Please report every line of the records that contains the string "blue", treating uppercase and lowercase letters as different.

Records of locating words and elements
+ + +
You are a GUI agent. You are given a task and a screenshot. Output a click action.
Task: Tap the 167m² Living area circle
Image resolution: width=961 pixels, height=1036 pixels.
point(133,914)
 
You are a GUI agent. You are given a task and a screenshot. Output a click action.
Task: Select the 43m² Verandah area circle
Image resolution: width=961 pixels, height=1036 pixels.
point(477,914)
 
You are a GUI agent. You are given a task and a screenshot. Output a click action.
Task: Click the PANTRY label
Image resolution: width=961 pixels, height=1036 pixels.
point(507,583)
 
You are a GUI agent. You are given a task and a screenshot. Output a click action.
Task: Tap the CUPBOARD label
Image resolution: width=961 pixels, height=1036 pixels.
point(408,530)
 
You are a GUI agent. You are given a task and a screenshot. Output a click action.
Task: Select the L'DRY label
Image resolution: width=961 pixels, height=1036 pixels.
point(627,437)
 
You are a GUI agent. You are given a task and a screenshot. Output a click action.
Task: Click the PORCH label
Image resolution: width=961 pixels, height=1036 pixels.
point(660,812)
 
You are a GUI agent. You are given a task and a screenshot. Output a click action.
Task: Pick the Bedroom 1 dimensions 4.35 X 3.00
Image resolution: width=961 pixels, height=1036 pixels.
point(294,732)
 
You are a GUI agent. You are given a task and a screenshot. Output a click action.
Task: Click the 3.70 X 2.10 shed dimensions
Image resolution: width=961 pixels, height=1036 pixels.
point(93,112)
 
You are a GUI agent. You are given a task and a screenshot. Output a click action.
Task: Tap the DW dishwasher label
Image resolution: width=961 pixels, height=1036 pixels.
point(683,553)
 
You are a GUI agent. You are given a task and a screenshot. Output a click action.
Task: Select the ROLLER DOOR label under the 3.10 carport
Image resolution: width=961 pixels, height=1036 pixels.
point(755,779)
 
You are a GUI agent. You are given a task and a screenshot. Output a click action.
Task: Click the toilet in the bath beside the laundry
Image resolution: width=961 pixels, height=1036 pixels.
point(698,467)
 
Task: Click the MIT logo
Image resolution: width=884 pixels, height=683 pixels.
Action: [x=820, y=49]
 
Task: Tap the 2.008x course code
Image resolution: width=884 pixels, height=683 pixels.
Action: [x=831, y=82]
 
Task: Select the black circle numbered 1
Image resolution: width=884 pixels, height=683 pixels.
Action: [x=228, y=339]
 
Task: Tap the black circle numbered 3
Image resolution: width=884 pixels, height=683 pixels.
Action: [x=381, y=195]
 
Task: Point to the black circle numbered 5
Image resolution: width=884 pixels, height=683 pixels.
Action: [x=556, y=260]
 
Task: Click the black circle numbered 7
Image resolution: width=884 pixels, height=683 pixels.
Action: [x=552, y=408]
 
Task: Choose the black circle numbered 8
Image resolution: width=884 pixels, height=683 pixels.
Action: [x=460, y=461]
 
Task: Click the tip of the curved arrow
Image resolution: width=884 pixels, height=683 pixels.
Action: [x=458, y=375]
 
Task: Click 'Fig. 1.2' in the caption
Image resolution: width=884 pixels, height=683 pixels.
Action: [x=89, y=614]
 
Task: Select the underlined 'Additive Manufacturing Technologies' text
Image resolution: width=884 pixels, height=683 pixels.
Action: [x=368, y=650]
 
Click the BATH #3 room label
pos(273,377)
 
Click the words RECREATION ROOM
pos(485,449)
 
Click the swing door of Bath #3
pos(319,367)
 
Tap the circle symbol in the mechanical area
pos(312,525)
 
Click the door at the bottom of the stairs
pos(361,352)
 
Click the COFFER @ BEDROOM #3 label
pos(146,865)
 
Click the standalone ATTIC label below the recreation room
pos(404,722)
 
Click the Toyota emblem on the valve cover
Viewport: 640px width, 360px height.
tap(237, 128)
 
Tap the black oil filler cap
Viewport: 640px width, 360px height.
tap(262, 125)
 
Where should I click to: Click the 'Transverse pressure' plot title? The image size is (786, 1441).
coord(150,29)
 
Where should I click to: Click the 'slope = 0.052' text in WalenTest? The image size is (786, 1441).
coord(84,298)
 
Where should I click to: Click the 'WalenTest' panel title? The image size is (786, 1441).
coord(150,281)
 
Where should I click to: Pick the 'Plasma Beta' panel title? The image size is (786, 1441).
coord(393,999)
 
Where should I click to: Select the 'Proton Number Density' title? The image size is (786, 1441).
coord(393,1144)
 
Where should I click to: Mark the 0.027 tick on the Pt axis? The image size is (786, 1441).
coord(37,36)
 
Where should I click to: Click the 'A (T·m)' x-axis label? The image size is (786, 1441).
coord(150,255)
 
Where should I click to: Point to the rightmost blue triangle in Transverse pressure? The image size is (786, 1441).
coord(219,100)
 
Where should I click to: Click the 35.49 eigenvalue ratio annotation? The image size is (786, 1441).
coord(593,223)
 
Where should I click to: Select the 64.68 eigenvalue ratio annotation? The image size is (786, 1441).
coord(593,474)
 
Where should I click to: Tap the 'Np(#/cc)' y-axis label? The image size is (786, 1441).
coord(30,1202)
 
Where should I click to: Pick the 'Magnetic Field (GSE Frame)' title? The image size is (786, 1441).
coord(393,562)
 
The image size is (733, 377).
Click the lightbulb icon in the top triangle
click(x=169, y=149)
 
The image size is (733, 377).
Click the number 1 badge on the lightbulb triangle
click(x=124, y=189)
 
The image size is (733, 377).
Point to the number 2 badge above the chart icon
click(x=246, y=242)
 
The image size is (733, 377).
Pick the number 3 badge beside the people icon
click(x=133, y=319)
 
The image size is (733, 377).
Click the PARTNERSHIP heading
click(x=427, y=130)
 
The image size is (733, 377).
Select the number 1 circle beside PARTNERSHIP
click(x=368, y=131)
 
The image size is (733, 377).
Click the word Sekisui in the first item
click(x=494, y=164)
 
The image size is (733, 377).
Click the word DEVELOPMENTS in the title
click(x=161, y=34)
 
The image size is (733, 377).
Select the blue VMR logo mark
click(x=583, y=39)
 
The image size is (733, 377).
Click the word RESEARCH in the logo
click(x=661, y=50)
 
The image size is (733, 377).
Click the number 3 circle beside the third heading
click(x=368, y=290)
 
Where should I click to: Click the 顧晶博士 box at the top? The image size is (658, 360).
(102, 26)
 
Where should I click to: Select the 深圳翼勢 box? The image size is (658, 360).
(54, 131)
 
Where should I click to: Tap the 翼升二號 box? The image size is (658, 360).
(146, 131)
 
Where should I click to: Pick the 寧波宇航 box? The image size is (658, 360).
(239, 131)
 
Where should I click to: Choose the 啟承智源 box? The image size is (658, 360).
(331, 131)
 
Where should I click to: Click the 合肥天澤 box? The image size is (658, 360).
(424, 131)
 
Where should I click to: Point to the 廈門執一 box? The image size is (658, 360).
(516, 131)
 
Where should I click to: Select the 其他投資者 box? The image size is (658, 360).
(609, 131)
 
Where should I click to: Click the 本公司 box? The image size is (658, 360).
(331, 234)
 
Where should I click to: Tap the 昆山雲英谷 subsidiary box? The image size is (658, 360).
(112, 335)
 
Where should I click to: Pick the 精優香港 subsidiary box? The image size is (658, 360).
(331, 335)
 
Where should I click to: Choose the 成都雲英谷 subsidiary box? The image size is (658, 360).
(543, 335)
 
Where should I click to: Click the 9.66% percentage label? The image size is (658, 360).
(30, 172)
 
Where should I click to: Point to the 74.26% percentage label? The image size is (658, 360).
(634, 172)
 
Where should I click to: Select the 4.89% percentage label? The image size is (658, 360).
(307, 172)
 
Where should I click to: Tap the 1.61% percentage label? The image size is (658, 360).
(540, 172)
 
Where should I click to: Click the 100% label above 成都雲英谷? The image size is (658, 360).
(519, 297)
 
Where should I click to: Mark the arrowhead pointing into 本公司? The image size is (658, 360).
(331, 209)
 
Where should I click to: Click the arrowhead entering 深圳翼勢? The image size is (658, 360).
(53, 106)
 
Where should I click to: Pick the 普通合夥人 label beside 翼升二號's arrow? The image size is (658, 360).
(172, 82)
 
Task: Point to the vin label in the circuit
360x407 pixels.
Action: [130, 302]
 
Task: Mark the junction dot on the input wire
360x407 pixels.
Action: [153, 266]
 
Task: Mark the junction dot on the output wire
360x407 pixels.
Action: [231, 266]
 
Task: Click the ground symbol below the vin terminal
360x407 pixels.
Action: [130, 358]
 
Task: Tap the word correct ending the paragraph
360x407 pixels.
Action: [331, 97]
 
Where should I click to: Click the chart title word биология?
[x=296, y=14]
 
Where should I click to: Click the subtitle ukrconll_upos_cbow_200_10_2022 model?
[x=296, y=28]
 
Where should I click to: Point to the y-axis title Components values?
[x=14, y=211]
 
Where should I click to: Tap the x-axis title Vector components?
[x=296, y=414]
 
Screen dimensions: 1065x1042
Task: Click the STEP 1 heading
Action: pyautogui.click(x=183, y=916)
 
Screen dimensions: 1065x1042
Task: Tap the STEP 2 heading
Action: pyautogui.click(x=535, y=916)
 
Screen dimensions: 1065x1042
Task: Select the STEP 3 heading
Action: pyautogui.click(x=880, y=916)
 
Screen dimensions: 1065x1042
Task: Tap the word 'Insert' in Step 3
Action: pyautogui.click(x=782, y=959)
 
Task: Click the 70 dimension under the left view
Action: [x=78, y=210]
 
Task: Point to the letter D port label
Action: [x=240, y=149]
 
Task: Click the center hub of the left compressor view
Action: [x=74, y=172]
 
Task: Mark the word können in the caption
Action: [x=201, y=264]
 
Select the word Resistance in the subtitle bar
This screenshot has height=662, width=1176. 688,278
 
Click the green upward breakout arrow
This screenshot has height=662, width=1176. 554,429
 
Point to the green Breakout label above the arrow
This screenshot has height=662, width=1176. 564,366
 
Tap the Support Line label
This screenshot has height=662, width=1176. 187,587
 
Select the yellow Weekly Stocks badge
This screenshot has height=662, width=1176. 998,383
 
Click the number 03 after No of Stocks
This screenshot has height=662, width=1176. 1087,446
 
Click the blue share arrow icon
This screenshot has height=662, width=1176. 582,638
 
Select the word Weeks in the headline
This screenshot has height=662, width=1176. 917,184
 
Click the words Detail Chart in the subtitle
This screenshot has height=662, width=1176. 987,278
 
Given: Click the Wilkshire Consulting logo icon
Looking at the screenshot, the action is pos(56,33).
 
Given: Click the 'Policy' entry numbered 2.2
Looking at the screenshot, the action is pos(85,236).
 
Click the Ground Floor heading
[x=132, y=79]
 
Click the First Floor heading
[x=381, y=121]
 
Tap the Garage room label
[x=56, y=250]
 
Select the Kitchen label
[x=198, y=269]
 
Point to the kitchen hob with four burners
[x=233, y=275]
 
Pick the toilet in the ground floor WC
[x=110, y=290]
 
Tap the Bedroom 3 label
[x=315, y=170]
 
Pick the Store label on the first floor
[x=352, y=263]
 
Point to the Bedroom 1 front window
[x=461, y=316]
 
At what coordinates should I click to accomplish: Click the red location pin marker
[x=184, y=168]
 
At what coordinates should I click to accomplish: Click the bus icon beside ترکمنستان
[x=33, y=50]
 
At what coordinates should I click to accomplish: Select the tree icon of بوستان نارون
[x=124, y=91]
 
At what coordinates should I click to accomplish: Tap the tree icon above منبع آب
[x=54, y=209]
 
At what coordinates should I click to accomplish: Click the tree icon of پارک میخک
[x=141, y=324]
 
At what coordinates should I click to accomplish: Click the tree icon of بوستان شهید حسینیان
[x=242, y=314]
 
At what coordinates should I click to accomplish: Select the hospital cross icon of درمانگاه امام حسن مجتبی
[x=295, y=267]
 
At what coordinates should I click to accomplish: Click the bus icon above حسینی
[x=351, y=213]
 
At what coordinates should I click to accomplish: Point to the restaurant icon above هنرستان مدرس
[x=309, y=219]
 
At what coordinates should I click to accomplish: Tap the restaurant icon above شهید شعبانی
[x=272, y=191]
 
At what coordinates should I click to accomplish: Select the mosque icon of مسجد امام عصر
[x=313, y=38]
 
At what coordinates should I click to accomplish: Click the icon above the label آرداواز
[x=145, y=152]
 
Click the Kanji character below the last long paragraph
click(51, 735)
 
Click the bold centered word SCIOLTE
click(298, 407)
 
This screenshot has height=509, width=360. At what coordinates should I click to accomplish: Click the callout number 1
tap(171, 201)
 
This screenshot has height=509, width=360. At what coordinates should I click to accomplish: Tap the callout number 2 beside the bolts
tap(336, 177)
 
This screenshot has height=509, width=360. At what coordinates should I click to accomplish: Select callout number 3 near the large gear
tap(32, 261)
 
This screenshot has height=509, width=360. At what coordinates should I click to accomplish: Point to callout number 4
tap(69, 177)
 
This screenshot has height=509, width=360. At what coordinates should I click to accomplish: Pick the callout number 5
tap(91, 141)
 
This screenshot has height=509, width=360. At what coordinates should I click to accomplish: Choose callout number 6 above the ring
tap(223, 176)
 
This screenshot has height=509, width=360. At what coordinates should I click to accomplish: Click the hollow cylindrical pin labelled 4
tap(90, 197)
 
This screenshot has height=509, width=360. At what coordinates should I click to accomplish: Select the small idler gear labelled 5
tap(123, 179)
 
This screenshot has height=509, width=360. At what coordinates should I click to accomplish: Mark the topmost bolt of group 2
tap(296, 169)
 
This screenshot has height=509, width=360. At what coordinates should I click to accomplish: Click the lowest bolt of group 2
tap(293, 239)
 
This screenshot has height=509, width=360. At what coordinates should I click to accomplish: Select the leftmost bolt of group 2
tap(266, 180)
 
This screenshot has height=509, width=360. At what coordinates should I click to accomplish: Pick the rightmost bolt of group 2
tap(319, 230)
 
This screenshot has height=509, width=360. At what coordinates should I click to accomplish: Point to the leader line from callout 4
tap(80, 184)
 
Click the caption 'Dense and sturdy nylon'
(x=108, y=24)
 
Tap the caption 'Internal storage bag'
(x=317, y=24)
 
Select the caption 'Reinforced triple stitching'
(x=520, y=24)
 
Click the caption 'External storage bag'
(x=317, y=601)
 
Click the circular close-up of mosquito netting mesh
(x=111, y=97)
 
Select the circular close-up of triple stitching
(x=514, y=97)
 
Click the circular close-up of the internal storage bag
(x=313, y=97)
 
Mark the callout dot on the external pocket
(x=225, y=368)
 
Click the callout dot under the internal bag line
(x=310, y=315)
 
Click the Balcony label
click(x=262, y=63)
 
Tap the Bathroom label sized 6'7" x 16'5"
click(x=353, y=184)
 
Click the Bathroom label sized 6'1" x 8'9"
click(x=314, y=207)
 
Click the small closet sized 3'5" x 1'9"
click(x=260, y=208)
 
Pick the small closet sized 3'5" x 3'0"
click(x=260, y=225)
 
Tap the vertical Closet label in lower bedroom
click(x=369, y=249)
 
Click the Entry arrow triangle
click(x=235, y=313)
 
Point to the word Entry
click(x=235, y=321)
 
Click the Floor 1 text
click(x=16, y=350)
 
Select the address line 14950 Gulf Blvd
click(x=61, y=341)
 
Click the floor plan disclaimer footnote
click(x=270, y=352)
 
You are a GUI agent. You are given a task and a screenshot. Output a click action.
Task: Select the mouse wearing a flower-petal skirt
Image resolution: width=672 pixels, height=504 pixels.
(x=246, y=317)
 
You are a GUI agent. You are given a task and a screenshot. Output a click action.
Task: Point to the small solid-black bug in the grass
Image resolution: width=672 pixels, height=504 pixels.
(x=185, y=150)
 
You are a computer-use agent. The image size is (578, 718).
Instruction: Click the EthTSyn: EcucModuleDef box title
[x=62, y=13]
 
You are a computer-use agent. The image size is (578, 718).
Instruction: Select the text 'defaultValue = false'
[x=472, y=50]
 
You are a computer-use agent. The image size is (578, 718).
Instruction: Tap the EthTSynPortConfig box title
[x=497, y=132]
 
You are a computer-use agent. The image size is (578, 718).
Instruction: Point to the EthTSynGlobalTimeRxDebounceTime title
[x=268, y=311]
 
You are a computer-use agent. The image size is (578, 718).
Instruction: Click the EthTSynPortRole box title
+ + +
_Solution to this problem_
Where should I click to: Point to the rightmost blue triangle in Transverse pressure? The image size is (786, 1441).
Select the blue VMR logo mark
Click the blue share arrow icon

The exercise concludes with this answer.